Mango guarda tu regalo, dice el compañero de Ika, ella llama al gato para acariciarlo, pero el gato como animal caprichoso salta apresurado y sube a un nogal en el patio. Mango, Mango, grita la chica, y el pretendiente sólo hace por aventarle palos y piedras. Ika se molesta, y por dentro el aire frío que sentías se vuelve una poderosa arma para saltar al tronco y subir por las ramas. No te vayas a caer, te grita ella con sus labios color fresa. Subes y el gato avanza ramas arriba, no te has dado cuenta que escalas y escalas, tienes furia de que tu prima se fije en ti, tienes fe de alcanzar a ese gato, miras hacia abajo. Tu abuela está condenando a los chicos por no entrar a casa encender las luces del pinito y partir el pastel de cumpleaños, si tu abuela te ve, es capaz de darte una paliza y decir mientras te pega “¡Cómo es posible que siendo el hombrecito de la casa, expongas tus huesos y el ejemplo para tus hermanos, ¿crees que tu mamá puede pagar el hospital!?”. La abuela entra a casa y tú te deslizas por las ramas con grandes alas y muchas vidas como las del fontanero Bros para alcanzar a Mango, lo agarras de una pata y por instinto de lanzar siempre bombas negras en tus videojuegos, lo lanzas. Miras cómo Ika infla sus rosadas mejillas y desaparece sus divertidos hoyuelos.
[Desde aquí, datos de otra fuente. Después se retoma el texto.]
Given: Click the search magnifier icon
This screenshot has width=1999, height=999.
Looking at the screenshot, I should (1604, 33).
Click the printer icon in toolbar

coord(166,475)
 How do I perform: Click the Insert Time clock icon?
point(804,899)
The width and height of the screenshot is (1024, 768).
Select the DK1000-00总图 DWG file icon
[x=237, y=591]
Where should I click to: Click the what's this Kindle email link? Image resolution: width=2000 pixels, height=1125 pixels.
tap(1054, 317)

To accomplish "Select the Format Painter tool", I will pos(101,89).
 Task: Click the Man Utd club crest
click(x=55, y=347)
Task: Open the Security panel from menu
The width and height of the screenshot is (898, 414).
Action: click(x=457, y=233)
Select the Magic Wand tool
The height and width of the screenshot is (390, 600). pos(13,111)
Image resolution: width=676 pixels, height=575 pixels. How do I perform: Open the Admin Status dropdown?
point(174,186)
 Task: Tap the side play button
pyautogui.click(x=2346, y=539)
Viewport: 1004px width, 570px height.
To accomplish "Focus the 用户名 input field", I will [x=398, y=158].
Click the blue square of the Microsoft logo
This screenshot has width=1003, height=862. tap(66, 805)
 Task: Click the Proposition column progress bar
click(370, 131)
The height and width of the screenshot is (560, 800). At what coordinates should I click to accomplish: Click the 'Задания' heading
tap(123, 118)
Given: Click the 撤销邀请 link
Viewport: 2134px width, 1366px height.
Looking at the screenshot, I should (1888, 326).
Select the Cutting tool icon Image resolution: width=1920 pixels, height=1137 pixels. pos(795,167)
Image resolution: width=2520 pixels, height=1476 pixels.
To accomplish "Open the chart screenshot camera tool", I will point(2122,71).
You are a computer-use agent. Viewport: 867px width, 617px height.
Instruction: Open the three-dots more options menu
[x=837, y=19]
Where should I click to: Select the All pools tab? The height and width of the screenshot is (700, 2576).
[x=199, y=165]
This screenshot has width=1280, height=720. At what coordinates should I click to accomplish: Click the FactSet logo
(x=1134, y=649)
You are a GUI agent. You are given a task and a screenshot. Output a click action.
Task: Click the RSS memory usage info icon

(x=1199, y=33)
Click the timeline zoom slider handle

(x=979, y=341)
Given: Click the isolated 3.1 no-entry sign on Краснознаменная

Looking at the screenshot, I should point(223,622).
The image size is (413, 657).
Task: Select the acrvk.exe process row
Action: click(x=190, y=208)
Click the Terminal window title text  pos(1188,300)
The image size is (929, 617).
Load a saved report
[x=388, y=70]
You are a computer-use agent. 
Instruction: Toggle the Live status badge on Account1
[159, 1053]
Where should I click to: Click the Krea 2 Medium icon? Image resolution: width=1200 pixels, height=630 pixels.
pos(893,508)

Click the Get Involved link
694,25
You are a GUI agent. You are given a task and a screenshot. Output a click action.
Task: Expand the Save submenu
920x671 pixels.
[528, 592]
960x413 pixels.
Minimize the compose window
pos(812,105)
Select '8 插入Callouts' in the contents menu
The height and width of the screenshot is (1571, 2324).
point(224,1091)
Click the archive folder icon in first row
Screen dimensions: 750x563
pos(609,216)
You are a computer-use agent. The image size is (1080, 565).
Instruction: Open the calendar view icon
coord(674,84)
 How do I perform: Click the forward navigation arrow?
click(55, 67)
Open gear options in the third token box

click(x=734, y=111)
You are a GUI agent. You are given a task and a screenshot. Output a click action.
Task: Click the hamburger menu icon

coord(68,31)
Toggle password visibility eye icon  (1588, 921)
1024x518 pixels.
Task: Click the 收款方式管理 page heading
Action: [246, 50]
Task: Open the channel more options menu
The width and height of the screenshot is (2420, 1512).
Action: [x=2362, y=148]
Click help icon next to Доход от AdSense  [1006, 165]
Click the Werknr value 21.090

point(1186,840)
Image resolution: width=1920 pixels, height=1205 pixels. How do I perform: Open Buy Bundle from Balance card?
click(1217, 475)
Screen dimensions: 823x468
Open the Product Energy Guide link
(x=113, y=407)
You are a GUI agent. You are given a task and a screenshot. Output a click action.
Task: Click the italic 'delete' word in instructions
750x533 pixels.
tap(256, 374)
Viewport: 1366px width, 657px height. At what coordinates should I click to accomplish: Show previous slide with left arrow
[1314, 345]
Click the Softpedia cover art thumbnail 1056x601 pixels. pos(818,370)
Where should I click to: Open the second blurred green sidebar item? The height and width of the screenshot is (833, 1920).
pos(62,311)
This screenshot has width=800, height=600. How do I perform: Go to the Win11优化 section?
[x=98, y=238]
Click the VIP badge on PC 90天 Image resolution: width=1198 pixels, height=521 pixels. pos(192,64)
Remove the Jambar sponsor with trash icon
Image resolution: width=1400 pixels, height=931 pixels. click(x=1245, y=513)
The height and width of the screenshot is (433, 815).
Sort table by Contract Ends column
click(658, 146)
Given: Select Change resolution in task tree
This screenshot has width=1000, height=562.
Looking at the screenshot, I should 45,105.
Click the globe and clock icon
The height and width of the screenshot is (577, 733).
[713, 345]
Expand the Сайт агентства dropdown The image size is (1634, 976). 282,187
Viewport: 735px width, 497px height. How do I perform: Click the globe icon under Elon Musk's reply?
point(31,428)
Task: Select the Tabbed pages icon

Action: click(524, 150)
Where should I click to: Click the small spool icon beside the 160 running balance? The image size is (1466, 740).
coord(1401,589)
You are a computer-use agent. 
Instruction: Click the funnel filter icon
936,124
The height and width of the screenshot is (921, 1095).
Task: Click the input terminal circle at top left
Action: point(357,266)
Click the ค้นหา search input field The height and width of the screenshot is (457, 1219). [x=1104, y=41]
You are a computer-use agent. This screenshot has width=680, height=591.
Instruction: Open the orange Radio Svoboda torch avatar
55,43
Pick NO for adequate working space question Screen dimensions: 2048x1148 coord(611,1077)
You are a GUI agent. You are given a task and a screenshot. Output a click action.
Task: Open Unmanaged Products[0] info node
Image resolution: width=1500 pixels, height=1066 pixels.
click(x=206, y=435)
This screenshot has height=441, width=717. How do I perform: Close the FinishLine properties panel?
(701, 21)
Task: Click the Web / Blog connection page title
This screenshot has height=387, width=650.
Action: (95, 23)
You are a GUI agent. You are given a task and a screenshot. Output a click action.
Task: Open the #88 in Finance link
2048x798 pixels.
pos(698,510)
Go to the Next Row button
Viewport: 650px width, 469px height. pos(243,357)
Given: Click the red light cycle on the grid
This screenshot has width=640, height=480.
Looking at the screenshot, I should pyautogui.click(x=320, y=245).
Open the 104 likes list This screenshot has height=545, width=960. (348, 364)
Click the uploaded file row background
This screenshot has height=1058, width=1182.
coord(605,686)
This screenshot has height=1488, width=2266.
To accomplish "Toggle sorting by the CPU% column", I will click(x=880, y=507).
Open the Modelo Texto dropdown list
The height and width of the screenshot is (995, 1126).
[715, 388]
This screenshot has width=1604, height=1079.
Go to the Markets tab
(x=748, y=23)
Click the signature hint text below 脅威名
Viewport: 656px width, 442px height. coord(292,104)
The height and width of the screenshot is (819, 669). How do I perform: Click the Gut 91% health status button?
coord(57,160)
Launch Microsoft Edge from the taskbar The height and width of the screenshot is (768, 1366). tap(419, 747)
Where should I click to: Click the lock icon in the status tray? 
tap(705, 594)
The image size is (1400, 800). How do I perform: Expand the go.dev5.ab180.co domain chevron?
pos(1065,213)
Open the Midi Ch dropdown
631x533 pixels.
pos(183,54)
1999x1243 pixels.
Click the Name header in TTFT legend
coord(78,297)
Bajas rápido del árbol, sin el miedo de quebrarte los huesos o morir. Las infladas mejillas de miel de Ika te han fulminado el corazón.
Ika entra furiosa a la casa de la abuela, termina de soplar las velas sobre el pastel y toma al pobre y lastimado Mango en sus brazos, se sienta a la mesa y ve comer a los demás bajo las luces de Navidad, ignorándote como a un fantasma en el Koopa castillo, desde entonces no la has visto, y tu rival ya no ha ido a la casa de la abuela a visitarla. Y sabes que esas cosas pueden pasarle a cualquier hombre.
*(Monterrey, N.L.) Autora de la novela Las chicas sólo quieren plástico (Plaza y Janés, 2012). Ha participado en revistas como Playboy, Sabotage, Posdata, el anuario de Humanitas de la UANL, Letralia, Armas y Letras. Fue becaria del Programa de Estímulo a la Creación y al Desarrollo Artístico (PECDA, 2011) y del Fondo Nacional para la Cultura y las Artes (FONCA, 2014-2015).